そして夕方になり、はやての送迎は朝のように向こうの人に来てもらう訳ではなく、すずかの方からはやての家に車で送ることになっていた。
いや、朝は集合地点とか翠屋の位置とかの関係で送って貰わなきゃダメだったけど、帰りは特にそんな事も無いので最初からノエルさんにお願いする予定だったわけで。
「それじゃねはやて、また今度」
「うん、またなぁアリサちゃん」
「今度会った時は、もっと色々お話しようね?」
「そうやね、なんか面白い本でも探しとこか?」
「え、えーと…それは、雄介くんにお願いしてるから、遠慮しとくね」
車椅子とかの積み込みの関係で、一足先に車に乗り込んでいるはやてと、なのはやアリサが別れの挨拶をしているのを、すずかとノエルさんがにこやかに見守っている。
まぁ、すずかははやての家に送り届けた後で言えば良いだけだしなぁ。
ちなみに、俺は何してるかと言うと。
「はやて、ほらコレ」
「おぉ? 急に戻ったと思ったら…何なん、コレ?」
ちょっと翠屋の中に戻って、この箱を取りに行ってただけなんだよな。
俺の渡した翠屋の箱をしげしげと眺めながら、そんな事を言うはやてに。
「何に見える?」
わざとらしく、そんな風に聞いてみる。
そうすればはやてもニヤリと笑いながら、顎に手を当てたりしつつ。
「ふぅーむ…重さはそんなに無い、加えて言えばちょっと箱もヒンヤリしとるし…」
そこで一度言葉を切り、わざとらしく大きく頷いた後で。
「ずばり、中身はケーキやな!?」
「うむ、正解だ」
「…って言うか、翠屋の箱に他の何が入るのよ?」
満足げにはやてと遊んでいたら、呆れたようなアリサのツッコミが来たが無視する。
なのはやすずかの笑っている視線にも、気づかない振りをしながら。
「でも、どうしたんコレ? わざわざお土産やなんて?」
「あぁ、お前用じゃなくてヴィータちゃんにな。 後、シグナムさんとかシャマルさんとかが食べればと思ってな…一応、人数分より多目には入れてあるけど」
残念ながらそれぞれの好みは知らないので、一般的に誰もが好きそうなのをチョイスした。

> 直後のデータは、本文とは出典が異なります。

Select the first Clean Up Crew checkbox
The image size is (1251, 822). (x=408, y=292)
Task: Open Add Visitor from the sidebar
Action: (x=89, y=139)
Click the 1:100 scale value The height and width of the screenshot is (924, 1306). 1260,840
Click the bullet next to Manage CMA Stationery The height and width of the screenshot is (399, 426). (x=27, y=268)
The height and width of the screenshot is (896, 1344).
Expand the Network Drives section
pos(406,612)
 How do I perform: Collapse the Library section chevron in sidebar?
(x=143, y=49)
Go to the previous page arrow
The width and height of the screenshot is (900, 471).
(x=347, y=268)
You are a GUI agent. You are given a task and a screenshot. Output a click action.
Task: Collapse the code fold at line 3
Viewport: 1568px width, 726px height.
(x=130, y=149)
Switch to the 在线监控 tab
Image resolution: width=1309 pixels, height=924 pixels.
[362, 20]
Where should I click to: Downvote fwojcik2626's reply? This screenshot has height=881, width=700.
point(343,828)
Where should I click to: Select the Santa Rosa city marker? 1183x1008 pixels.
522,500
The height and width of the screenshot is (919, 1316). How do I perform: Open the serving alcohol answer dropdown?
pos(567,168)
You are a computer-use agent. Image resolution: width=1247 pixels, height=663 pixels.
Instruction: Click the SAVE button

ショートケーキとかモンブランとか、後はシュークリームとかもな。
数は六個ほど入れてあるけど、まぁヴィータちゃんは多く食べそうだし。
「今度、ヴィータをお礼に行かせたりせんとあかんねぇ」
「ははは、まぁまた図書館とかで会うだろ」
しみじみと、何だかオバサンくさい事を言うはやてに、笑って返して。
最後までそんなやり取りをして、賑やかなままはやてと別れた。
「雄介くん、ヴィータちゃんとかシグナムさんって?」
「ん、あぁはやての家族だよ。 本当は親戚らしいけど、ヴィータちゃんは妹みたいな子で、シグナムさんはお姉さんみたいな人だったぞ」
「へぇ、私もいつか会えるかなぁ?」
「まぁ、その内会えるだろ。 はやての家に遊びに行った時とかな」
そう答えつつ、そういえばこういう時に写メでもあれな、どんな子かとか分かりやすく伝えられるのになぁなんて思う。
今度会った時にでも、一応はやてに言ってみるか。
で、その後ははやてを送るためにすずかも居なくなったので、解散しようかとの話にもなったが、アリサの奴がなのはを連れて家に強襲をかけてきたので、しばらく家で遊んでから改めてその日は解散したのだった。